— EXERCISE DIRECTIONS —
A stretch of the entries below is to be set down exactly, running from the line with "also ask' heading" through the line with "Task: Click the green checkmark on December 7", both included, and no other line.

— RECORDS —
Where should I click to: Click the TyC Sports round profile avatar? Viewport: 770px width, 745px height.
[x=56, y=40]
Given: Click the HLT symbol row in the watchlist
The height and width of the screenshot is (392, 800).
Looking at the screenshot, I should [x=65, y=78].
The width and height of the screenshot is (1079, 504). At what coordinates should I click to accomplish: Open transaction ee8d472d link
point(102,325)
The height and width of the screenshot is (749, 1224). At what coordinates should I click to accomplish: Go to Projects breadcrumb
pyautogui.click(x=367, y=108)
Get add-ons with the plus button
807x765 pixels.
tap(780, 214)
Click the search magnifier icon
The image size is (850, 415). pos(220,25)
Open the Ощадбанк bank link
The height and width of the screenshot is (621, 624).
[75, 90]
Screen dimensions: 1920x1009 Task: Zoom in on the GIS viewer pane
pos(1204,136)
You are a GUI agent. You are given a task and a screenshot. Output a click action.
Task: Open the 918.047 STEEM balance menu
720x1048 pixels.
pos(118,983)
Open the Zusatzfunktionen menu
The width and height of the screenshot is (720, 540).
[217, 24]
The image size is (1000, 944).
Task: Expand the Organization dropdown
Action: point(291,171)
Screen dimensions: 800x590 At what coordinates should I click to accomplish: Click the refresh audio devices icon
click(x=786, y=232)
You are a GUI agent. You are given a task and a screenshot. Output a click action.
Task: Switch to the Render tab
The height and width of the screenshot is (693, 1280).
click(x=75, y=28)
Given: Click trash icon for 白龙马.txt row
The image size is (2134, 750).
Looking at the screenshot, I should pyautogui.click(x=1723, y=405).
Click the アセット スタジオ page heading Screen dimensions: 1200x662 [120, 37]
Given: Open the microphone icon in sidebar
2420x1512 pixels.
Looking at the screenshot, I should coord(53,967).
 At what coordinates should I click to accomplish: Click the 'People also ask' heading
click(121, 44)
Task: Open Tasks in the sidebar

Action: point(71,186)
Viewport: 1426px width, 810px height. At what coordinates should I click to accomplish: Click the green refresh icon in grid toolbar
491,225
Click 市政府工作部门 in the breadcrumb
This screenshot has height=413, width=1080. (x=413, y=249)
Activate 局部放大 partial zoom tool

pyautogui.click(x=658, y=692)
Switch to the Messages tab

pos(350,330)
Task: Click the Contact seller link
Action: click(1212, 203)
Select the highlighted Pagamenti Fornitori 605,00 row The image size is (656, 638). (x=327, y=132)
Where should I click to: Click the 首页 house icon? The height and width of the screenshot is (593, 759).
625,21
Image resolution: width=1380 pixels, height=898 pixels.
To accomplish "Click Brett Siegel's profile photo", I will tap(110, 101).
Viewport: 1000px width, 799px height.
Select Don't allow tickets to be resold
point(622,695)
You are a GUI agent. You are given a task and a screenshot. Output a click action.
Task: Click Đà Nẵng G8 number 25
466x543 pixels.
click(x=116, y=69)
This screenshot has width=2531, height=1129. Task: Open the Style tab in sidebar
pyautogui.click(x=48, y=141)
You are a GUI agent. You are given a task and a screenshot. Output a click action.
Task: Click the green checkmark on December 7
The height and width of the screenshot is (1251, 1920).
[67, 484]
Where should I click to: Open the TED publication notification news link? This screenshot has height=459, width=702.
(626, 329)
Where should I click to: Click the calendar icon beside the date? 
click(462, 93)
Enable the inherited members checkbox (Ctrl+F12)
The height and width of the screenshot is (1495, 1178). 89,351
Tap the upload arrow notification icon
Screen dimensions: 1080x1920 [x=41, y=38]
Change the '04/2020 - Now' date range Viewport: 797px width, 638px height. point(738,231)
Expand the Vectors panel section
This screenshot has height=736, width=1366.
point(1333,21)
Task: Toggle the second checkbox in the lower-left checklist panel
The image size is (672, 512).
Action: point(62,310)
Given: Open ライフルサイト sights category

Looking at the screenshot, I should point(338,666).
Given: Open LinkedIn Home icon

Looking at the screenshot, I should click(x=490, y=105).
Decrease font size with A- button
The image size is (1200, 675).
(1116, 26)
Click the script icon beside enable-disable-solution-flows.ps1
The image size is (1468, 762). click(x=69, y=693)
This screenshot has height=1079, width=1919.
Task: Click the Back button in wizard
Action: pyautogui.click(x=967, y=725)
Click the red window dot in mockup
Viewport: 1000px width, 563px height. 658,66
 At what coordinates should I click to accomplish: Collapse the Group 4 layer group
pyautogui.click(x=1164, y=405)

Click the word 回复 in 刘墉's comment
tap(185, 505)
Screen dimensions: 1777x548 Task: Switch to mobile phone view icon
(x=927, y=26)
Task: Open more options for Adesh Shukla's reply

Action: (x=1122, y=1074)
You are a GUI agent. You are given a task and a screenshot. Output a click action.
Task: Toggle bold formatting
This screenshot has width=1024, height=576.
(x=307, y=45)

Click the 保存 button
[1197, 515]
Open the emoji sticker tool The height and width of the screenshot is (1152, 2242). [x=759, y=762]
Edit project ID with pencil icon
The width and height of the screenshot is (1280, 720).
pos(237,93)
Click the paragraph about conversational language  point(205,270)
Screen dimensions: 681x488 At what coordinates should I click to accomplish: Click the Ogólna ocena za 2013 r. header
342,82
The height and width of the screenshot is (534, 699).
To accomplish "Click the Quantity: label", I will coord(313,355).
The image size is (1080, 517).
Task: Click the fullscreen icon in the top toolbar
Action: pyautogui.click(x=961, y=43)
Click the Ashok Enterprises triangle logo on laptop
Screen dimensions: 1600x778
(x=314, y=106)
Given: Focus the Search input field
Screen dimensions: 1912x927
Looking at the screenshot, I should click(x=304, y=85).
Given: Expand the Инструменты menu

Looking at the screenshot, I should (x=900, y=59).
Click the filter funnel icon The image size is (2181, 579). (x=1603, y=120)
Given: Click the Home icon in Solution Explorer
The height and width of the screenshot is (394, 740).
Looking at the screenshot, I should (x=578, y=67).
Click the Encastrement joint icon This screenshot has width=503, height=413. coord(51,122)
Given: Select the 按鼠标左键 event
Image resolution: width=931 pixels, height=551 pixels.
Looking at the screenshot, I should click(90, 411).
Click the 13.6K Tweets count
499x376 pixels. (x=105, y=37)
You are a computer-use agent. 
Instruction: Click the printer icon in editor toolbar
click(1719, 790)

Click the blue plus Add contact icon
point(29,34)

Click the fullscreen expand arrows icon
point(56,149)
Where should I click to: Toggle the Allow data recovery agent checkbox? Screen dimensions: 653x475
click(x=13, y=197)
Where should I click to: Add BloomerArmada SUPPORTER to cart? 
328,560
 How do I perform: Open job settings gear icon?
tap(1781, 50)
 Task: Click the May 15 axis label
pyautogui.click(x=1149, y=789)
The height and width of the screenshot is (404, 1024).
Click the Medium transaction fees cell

— ANSWER BOX —
 At what coordinates should I click to accomplish: Click the 'People also ask' heading
click(121, 44)
Task: Open Tasks in the sidebar

Action: point(71,186)
Viewport: 1426px width, 810px height. At what coordinates should I click to accomplish: Click the green refresh icon in grid toolbar
491,225
Click 市政府工作部门 in the breadcrumb
This screenshot has height=413, width=1080. (x=413, y=249)
Activate 局部放大 partial zoom tool

pyautogui.click(x=658, y=692)
Switch to the Messages tab

pos(350,330)
Task: Click the Contact seller link
Action: click(1212, 203)
Select the highlighted Pagamenti Fornitori 605,00 row The image size is (656, 638). (x=327, y=132)
Where should I click to: Click the 首页 house icon? The height and width of the screenshot is (593, 759).
625,21
Image resolution: width=1380 pixels, height=898 pixels.
To accomplish "Click Brett Siegel's profile photo", I will tap(110, 101).
Viewport: 1000px width, 799px height.
Select Don't allow tickets to be resold
point(622,695)
You are a GUI agent. You are given a task and a screenshot. Output a click action.
Task: Click Đà Nẵng G8 number 25
466x543 pixels.
click(x=116, y=69)
This screenshot has width=2531, height=1129. Task: Open the Style tab in sidebar
pyautogui.click(x=48, y=141)
You are a GUI agent. You are given a task and a screenshot. Output a click action.
Task: Click the green checkmark on December 7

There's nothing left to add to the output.